If you’d like to sign, send your name to me at firstname.lastname@example.org, and be sure include how you would like to be identified; for example, writer, professor (with department and university), activist, astronaut, parent, movie star. if you are active with a feminist/progressive or global organization or NGO, that would be a good thing to mention. I would like the list to show that all sorts of women, and men, are feminists and how many are actively working for women’s human rights. And yes, men can sign!
An Open Letter from American Feminists
Columnists and opinion writers from The Weekly Standard to the Washington Post to Slate have recently accused American feminists of focusing obsessively on minor or even nonexistent injustices in the United States while ignoring atrocities against women in other countries, especially the Muslim world. A number of reasons are given for this supposed neglect: narcissism, ideological rigidity, reflexive anti-Americanism, fear of seeming insensitive or even racist. Yet what is the evidence for this apparently now broadly accepted claim that feminists don’t support the struggles of women around the globe? It usually comes down to a quick scan of the home page of the National Organization for Women’s website, observing that a particular writer hasn’t covered a particular outrage, plus a handful of quotes wrenched out of context.
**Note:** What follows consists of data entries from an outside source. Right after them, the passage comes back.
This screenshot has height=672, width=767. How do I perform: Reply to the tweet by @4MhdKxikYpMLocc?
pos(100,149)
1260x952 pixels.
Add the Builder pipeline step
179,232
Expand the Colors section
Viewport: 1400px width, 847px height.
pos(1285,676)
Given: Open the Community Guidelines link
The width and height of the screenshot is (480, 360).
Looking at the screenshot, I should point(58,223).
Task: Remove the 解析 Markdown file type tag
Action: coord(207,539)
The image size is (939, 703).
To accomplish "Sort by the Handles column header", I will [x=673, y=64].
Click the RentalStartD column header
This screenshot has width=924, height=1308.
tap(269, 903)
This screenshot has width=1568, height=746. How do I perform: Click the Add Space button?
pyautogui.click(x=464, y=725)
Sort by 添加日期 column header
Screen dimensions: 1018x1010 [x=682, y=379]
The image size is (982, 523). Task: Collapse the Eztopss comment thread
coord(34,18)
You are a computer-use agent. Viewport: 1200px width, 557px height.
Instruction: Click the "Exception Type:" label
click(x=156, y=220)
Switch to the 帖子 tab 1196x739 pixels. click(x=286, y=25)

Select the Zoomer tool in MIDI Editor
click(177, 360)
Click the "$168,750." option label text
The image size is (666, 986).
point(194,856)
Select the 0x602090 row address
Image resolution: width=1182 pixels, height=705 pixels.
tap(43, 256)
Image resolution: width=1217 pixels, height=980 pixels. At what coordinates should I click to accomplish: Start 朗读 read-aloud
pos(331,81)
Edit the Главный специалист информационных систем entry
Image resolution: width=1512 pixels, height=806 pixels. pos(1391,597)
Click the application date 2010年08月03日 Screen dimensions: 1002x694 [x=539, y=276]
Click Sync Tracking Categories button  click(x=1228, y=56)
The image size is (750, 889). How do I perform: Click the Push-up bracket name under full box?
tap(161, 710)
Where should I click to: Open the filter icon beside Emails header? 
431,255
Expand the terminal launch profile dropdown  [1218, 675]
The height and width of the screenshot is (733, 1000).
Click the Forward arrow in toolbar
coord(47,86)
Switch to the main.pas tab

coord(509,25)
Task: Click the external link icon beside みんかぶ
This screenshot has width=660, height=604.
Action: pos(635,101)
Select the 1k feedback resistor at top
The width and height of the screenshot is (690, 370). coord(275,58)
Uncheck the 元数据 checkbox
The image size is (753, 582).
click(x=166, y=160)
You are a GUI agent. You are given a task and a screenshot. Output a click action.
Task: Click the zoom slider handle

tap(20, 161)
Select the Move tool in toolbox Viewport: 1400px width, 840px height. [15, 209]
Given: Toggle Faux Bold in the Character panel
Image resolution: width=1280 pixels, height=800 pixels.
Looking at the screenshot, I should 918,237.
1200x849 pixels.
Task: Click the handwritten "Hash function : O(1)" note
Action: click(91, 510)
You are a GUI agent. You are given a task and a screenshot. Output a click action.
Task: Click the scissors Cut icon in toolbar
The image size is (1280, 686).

In fact, as a bit of research would easily show, there are dozens, if not hundreds, of US feminist organizations involved in promoting women’s rights and well-being around the globe–V-Day, Equality Now, MADRE, the Global Fund for Women, the International Women’s Health Coalition and Feminist Majority, to name some of the most prominent. (The National Organization for Women itself has a section on its website devoted to global feminism, on which it denounces a wide array of practices including female genital mutilation (FGM), “honor” murder, trafficking, dowry deaths and domestic violence). Feminists at Amnesty International, Human Rights Watch and the United Nations have moved those organizations to add the rights of women and girls to their agenda. Feminist magazines and blogs–Ms. magazine, Feministing.com, Salon.com’s Broadsheet column, womensenews.com (which has an edition in Arabic)–as well as feminist reporters and commentators in the mainstream media, regularly report on and condemn outrages against women wherever they occur, from rape, battery and murder in the US to the denial of women’s human rights in the developing or Muslim world.